Containers
Use the native logging mechanisms of containers
Just write to stdout and stderr.
GKE provides fluentd and Cloud Logging. Fluent pod read logs file (host filesystem stdout and stderr) and send logs to Cloud Logging or Elasticsearch.
Use JSON log format
Log aggregator sidecar pattern
Use a logging agent (sidecar in the same pod with the app container) to access the same emptyDir volume for logs.
Ensure the your containers are stateless and immutable
Statelessness: use Cloud Storage, Redis/Memcached, persistent disks.
Immutability: use Secrets and ConfigMaps
Avoid privileged containers (has access to all the devices of the host machine)
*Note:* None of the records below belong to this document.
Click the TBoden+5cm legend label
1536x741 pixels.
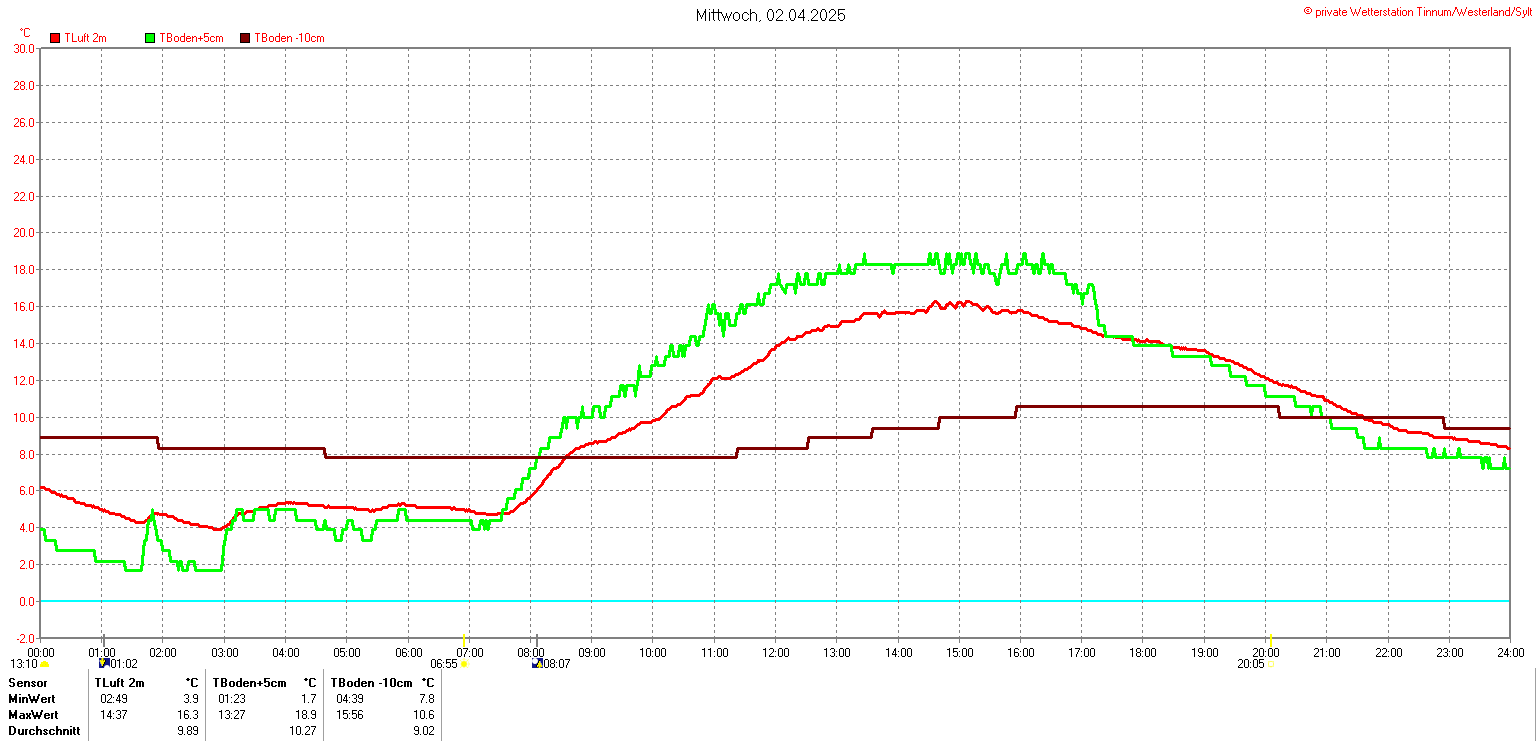[191, 38]
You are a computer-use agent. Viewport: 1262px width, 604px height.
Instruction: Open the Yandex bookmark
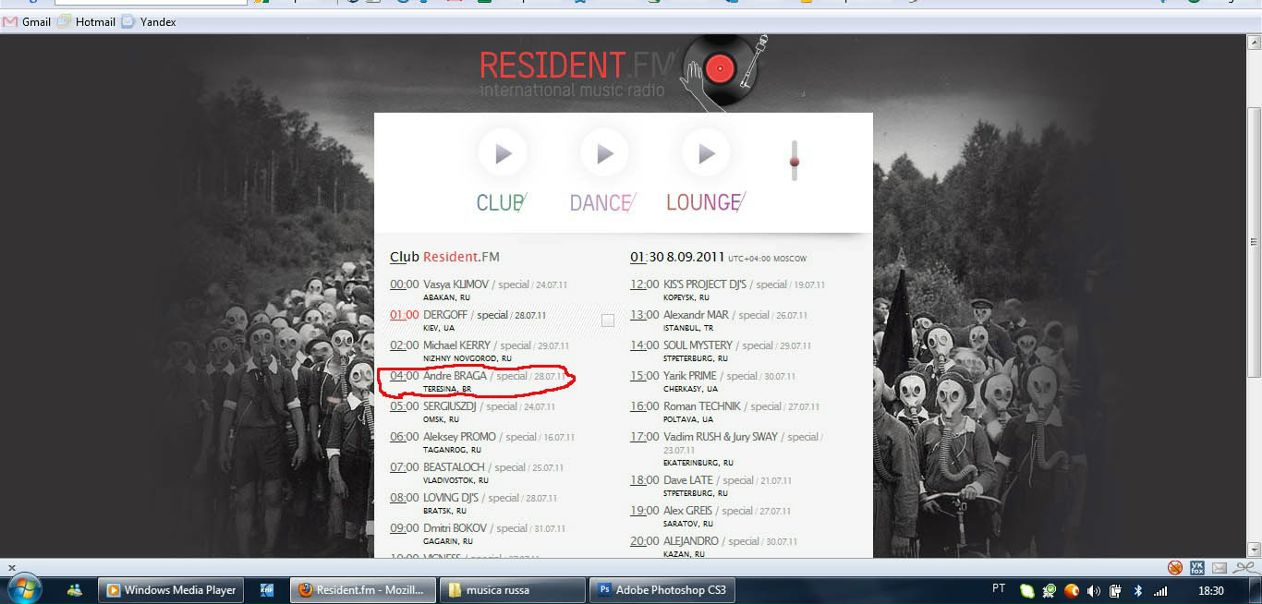click(149, 22)
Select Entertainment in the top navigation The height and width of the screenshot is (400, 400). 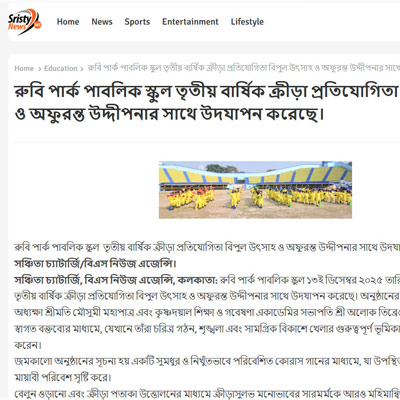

Can be forbidden by a specific Pod Security Policy.
Make your application easy to monitor
Can use either Cloud Monitoring or Prometheus
Make applications expose metrics in the Prometheus format by
Metrics HTTP endpoint
Sidecar pattern for monitoring (exposes /metrics endpoint)
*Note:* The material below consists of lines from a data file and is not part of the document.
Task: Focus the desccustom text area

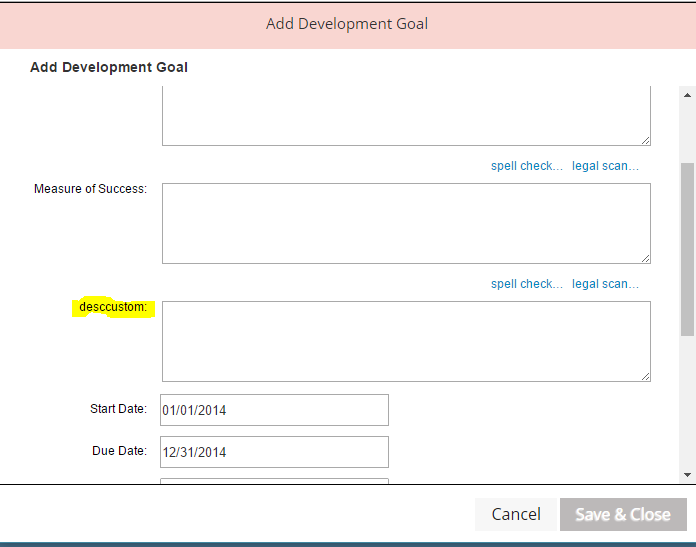Action: pos(406,341)
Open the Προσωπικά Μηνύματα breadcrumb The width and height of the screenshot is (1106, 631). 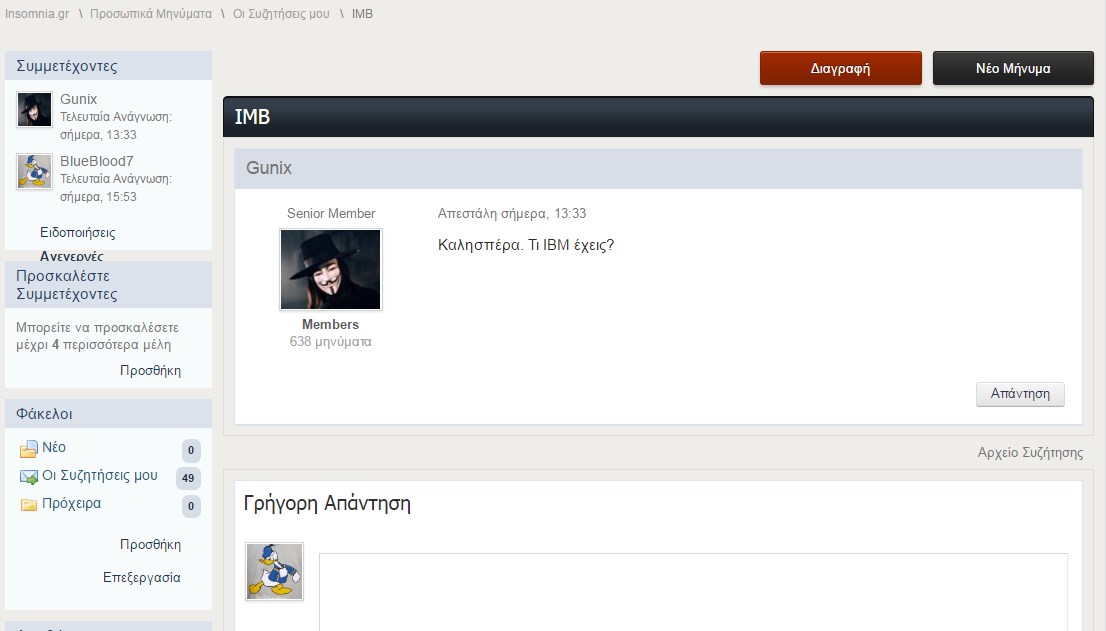(x=151, y=13)
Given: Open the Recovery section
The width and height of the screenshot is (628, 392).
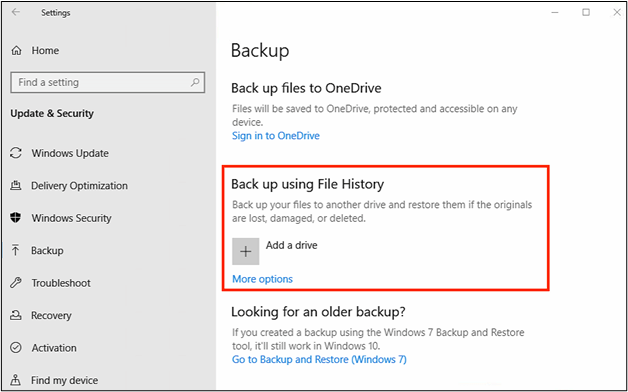Looking at the screenshot, I should coord(51,316).
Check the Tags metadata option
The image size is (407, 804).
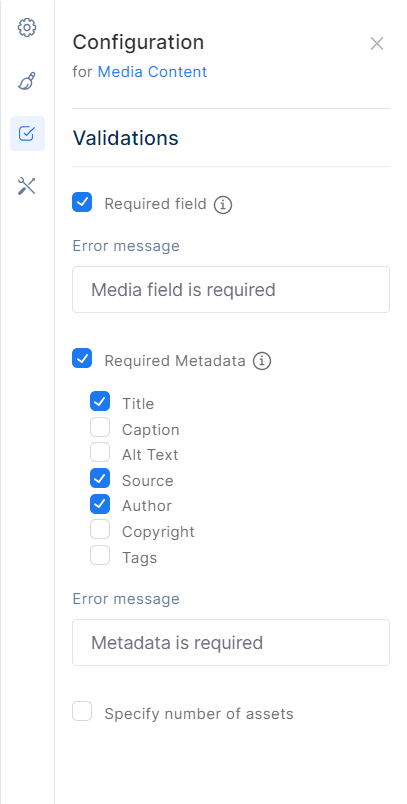pos(100,555)
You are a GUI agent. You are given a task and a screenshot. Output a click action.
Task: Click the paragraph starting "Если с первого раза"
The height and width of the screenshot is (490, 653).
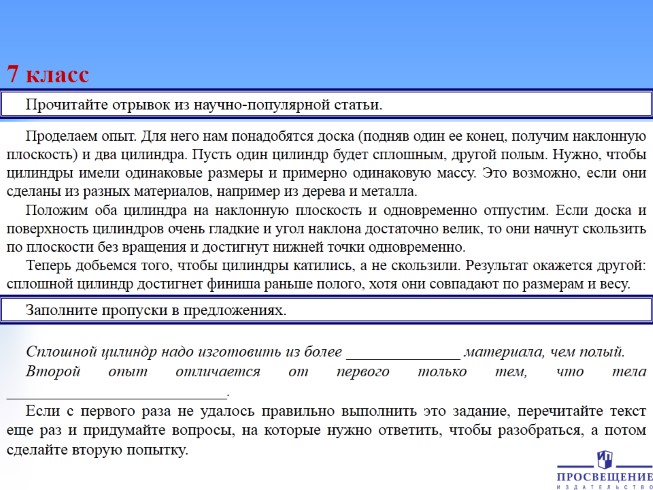click(x=326, y=430)
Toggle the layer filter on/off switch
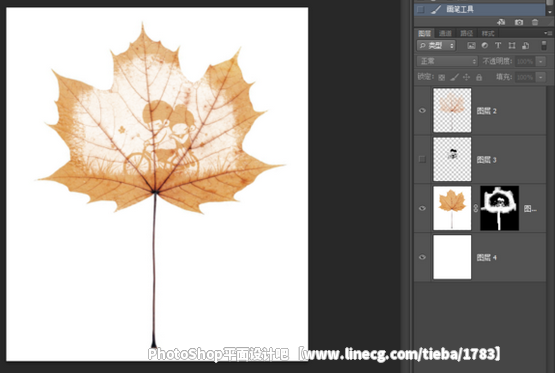Image resolution: width=556 pixels, height=373 pixels. (x=544, y=45)
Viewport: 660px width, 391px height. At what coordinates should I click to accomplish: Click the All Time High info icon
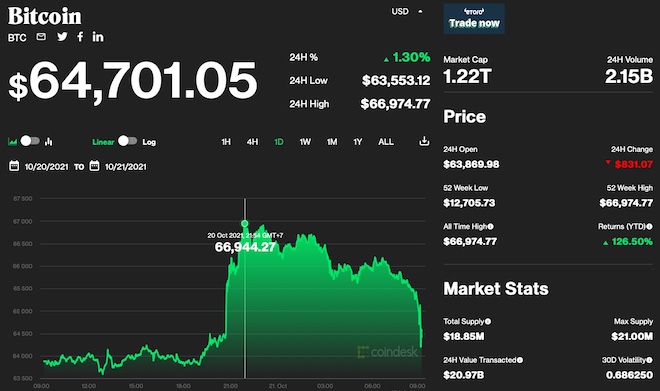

Expose the health of your application
Liveness/readiness probes
Carefully choose the image version
Use specific tag instead of :latest
Dockerfile layer ordering
Because an image is built during the final stage of the build process, you can minimize image layers by leveraging build cache. For example, if your build contains several layers, you can order them from the less frequently changed (to ensure the build cache is reusable) to the more frequently changed:
Install tools you need to build your application
Install or update library dependencies
Generate your application